Chuck Cottier made his MLB debut in a star-studded environment. Playing second base, he was in the Milwaukee Braves lineup alongside the likes of Hank Aaron, Del Crandall and Eddie Mathews. The first ground ball he fielded on that April 1959 afternoon came off the bat of Roberto Clemente, on a pitch thrown by Warren Spahn. Harvey Haddix, who a month later would take a a perfect game into the 13th inning against the Braves, was on the mound for Pittsburgh.
Cottier’s first professional game was also memorable. Just 18 years old at the time — he’d signed at 17 out of a Grand Junction, Colorado high school — Cottier was playing for the Americus-Cordele Orioles in the Georgia-Florida League. It was 1954, and the minor league landscape was different than it is today.
“The lowest league was class D,” explained Cottier, who is now 83 years old and a special assistant to the general manager with the Washington Nationals. “From there it went to C, B, A, Double-A, Triple-A, and many of the organizations had two teams in each classification. We had three Triple-A teams at one time.”

▶ _Provided records_:
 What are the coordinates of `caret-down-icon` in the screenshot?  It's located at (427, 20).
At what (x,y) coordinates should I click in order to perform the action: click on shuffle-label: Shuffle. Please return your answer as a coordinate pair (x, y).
==
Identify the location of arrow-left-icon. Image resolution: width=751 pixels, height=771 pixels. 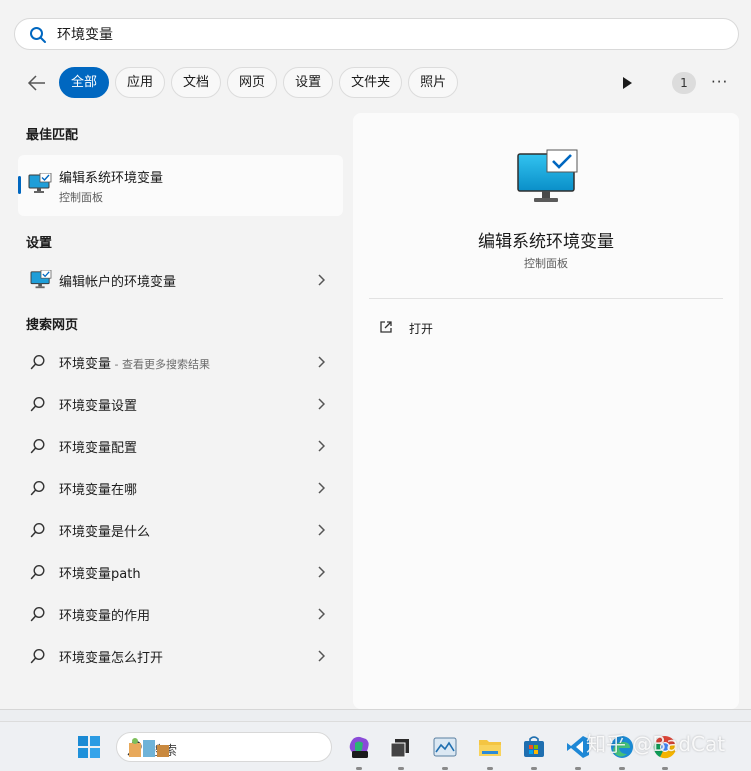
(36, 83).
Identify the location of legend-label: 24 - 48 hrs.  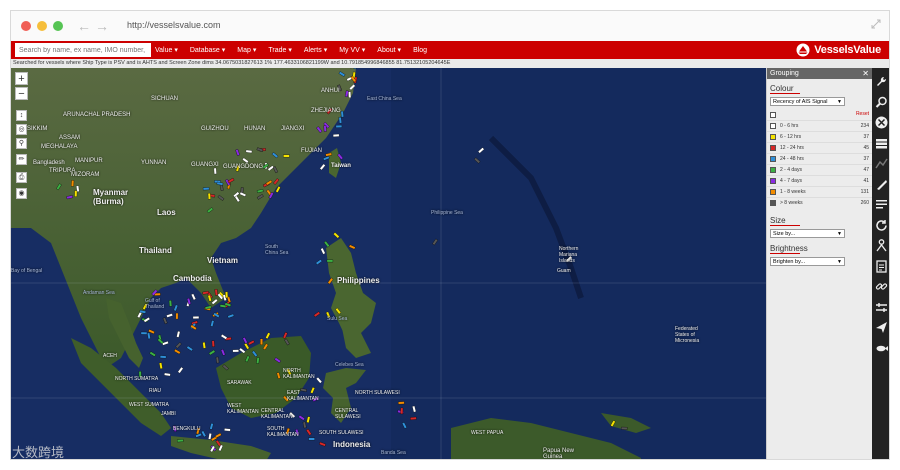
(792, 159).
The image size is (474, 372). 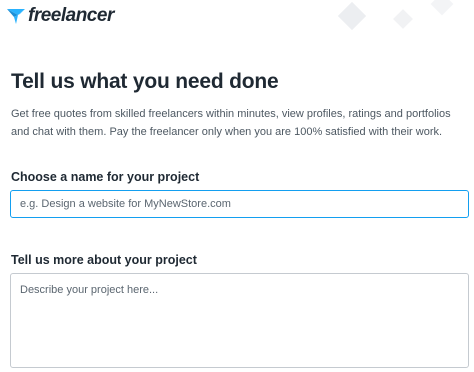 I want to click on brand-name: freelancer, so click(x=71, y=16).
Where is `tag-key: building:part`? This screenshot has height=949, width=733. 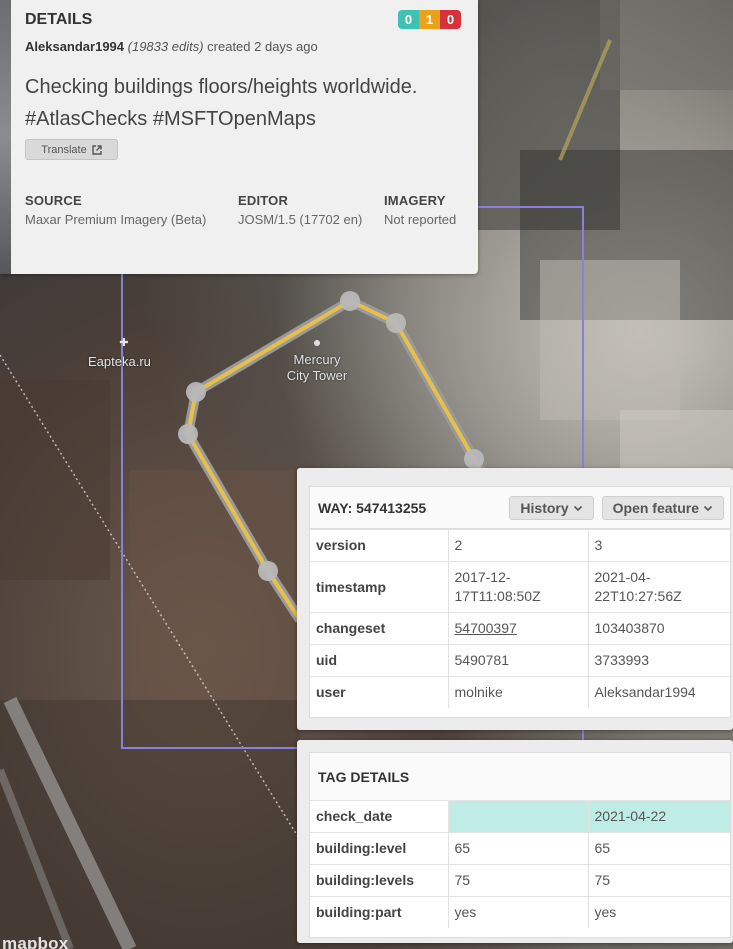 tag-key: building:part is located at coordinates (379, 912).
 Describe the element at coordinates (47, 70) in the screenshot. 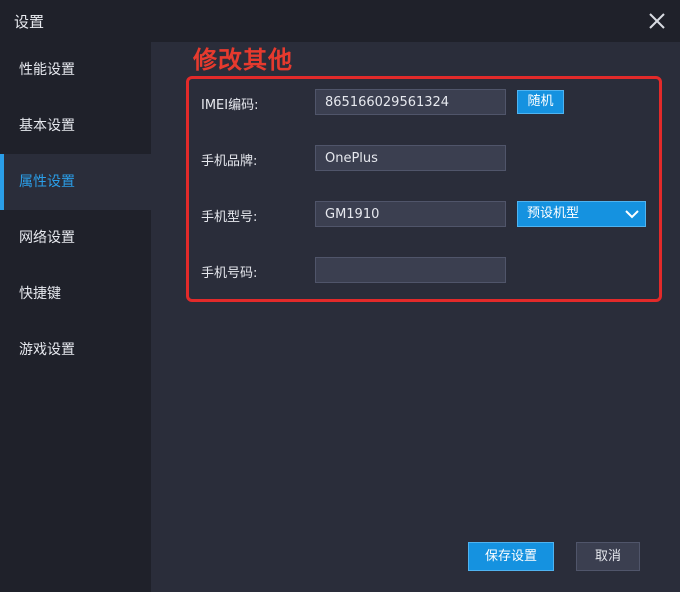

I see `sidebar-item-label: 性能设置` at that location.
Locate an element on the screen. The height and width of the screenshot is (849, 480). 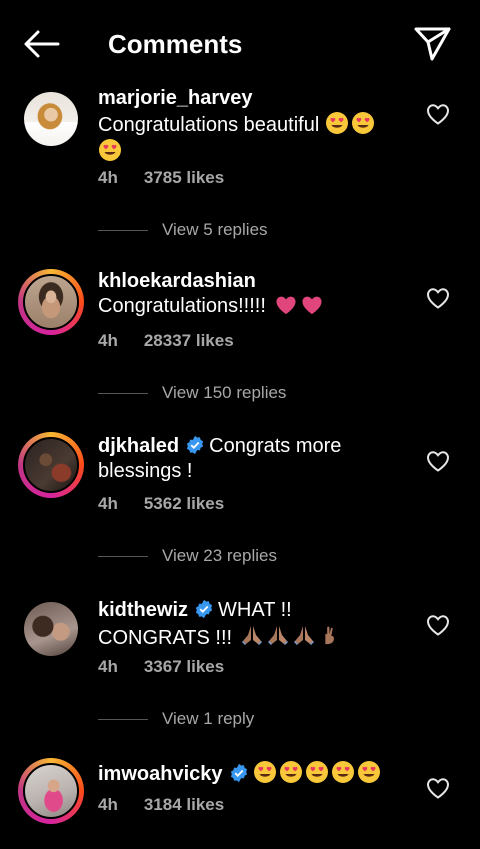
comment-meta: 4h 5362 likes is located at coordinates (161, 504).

▶ _Action item A_:
Answer these questions about the passage on Chuck Cottier:
(i) Who threw the pitch on the first ground ball Cottier fielded in his MLB debut?
(ii) Which team was Cottier playing for in his first professional game?
(iii) What position does Cottier now hold, and with which organization?
▶ _Action item B_: Copy the entries word for word, starting with the line that contains "Describe the element" and going on through the line that contains "comment-meta: 4h 5362", and leave the pictures out.
The text and the entries were taken from different sources.

▶ _Your response A_:
(i) Warren Spahn
(ii) The Americus-Cordele Orioles
(iii) Special assistant to the general manager with the Washington Nationals

▶ _Your response B_:
 Describe the element at coordinates (47, 70) in the screenshot. 

I see `sidebar-item-label: 性能设置` at that location.
Locate an element on the screen. The height and width of the screenshot is (849, 480). 
comment-meta: 4h 5362 likes is located at coordinates (161, 504).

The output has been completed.